(Word and element location data)
···
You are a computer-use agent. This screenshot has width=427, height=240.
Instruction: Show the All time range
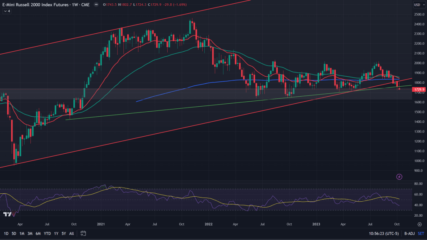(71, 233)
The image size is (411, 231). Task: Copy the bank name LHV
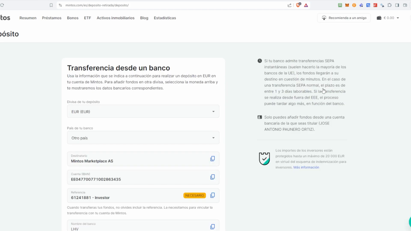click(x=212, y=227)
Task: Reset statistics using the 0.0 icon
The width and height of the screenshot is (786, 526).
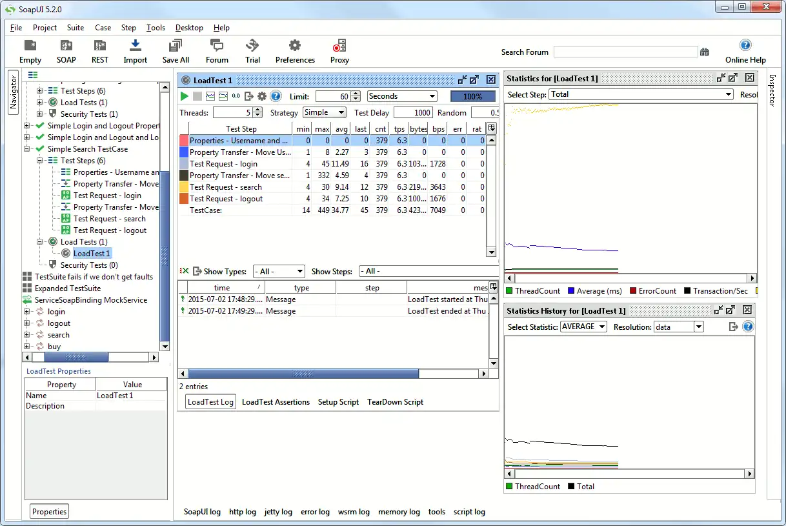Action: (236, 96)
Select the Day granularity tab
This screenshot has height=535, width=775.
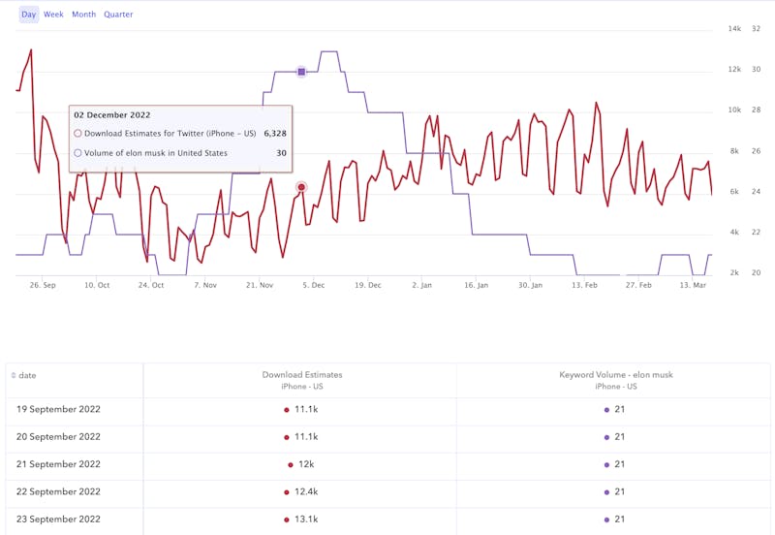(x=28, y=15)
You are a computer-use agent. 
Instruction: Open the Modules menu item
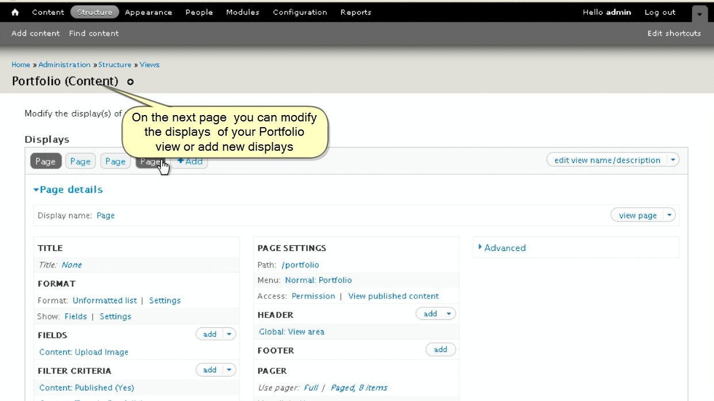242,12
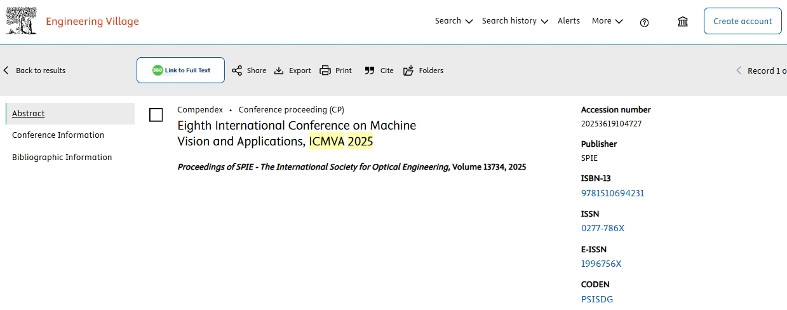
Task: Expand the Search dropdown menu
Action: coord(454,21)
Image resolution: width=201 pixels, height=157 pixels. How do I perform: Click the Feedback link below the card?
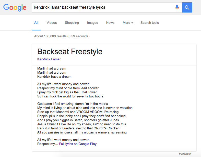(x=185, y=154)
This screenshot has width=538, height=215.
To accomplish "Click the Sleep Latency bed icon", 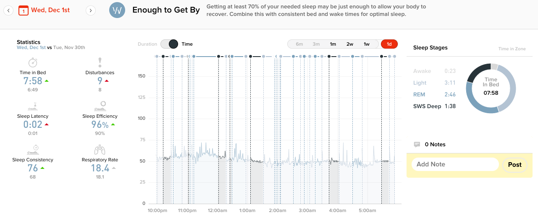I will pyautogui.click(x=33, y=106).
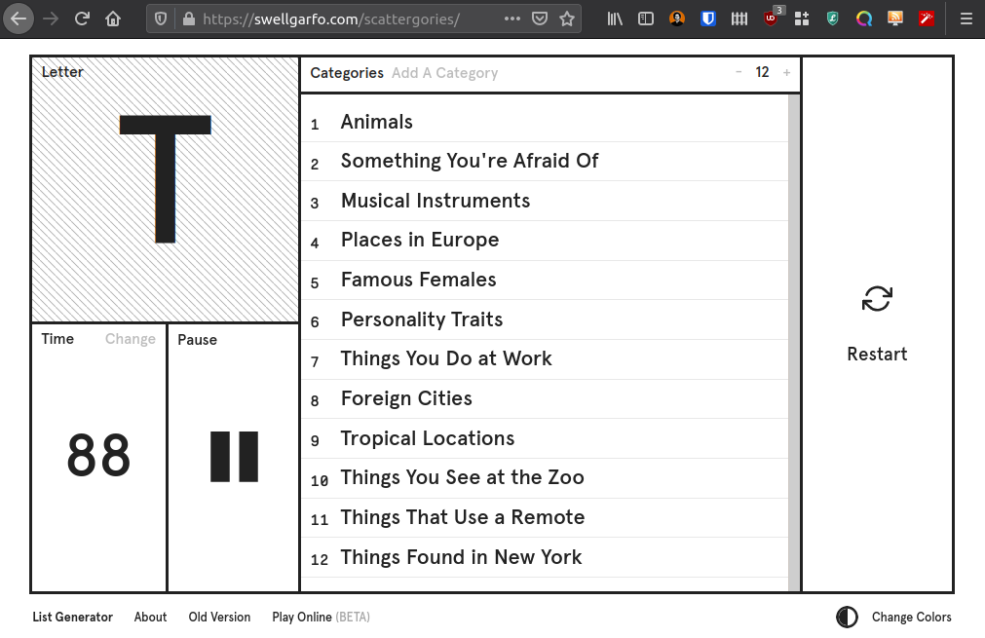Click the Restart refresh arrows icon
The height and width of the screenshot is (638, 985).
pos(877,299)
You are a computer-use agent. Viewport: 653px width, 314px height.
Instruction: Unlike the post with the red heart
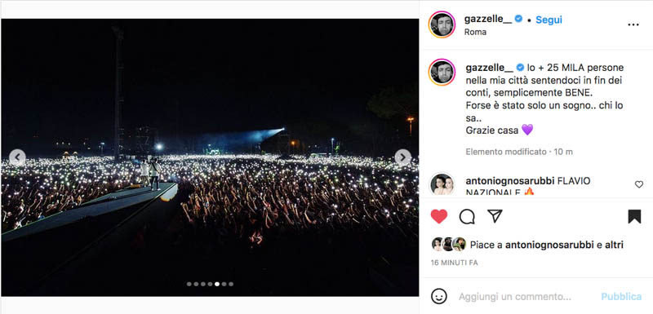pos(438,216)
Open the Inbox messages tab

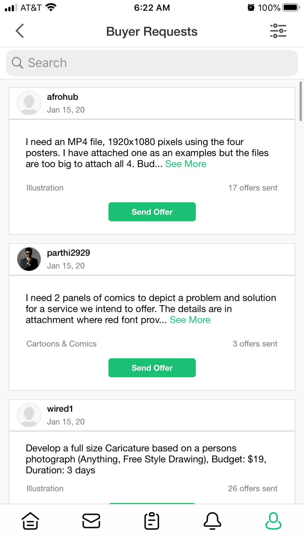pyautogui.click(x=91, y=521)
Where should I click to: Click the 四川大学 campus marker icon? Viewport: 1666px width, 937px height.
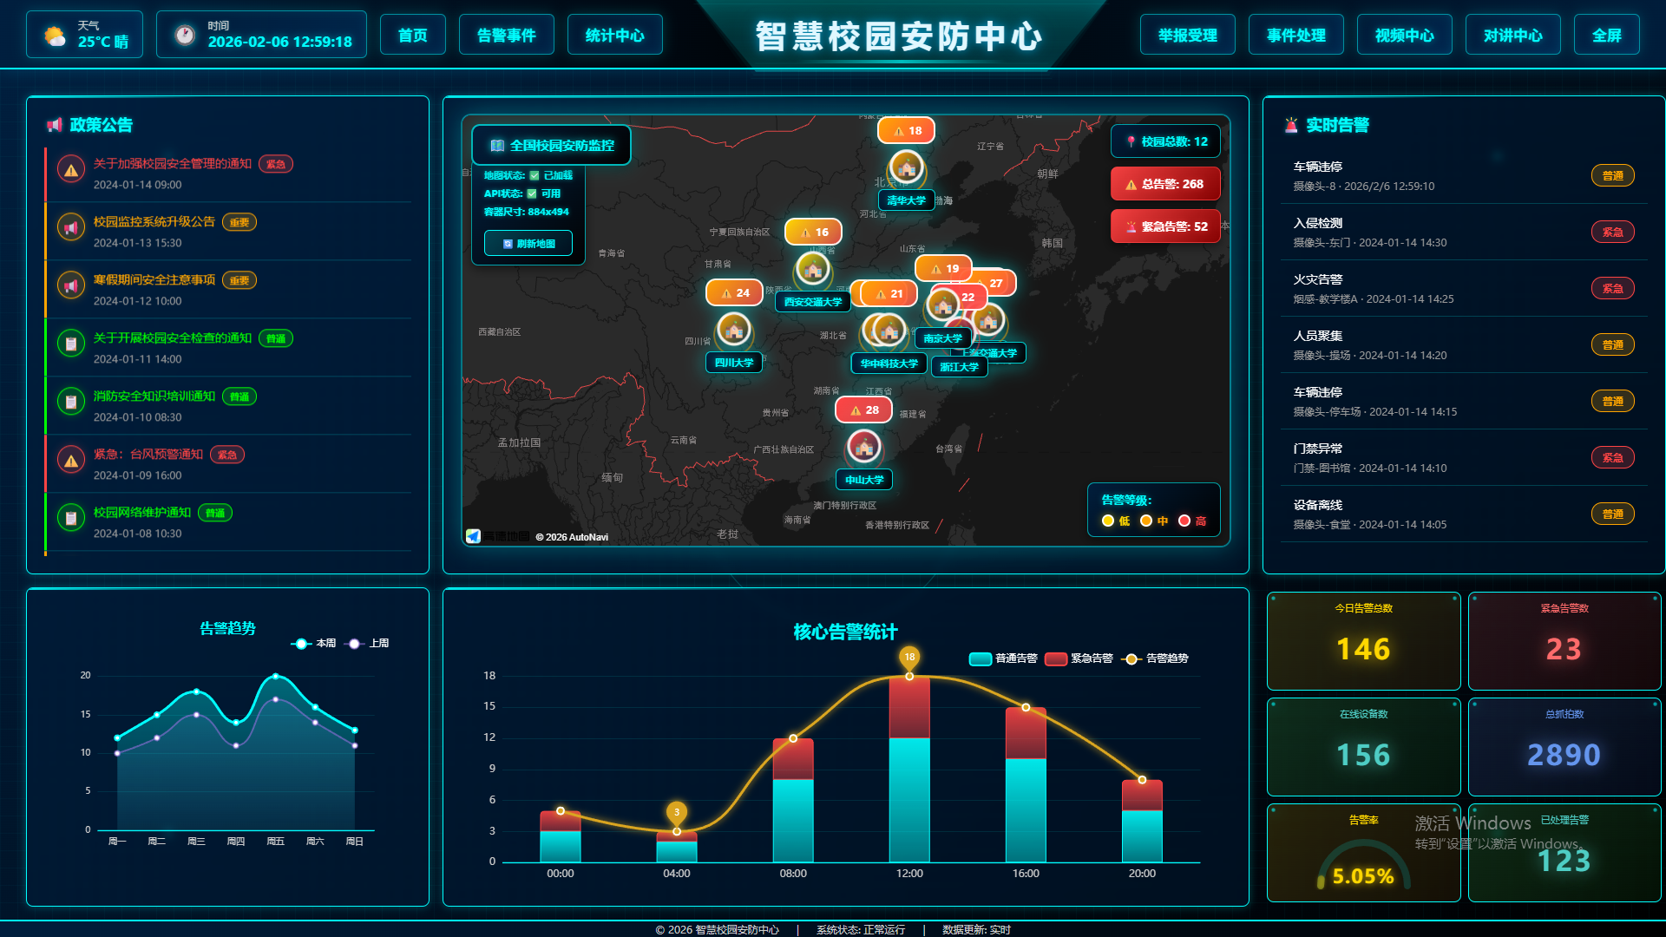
···
● Given problem
Pull out every line of the listing above that contains "width". Only matches with the same capitalization count.

● The solution
You are a computer-use agent. This screenshot has width=427, height=240.
The width and height of the screenshot is (786, 526).
This screenshot has height=535, width=775.
Image resolution: width=201 pixels, height=157 pixels. How do I perform: Click the Feedback link below the card?
This screenshot has width=538, height=215.
The height and width of the screenshot is (638, 985).
You are a computer-use agent. Viewport: 653px width, 314px height.
Where should I click to: Click the 四川大学 campus marker icon? Viewport: 1666px width, 937px height.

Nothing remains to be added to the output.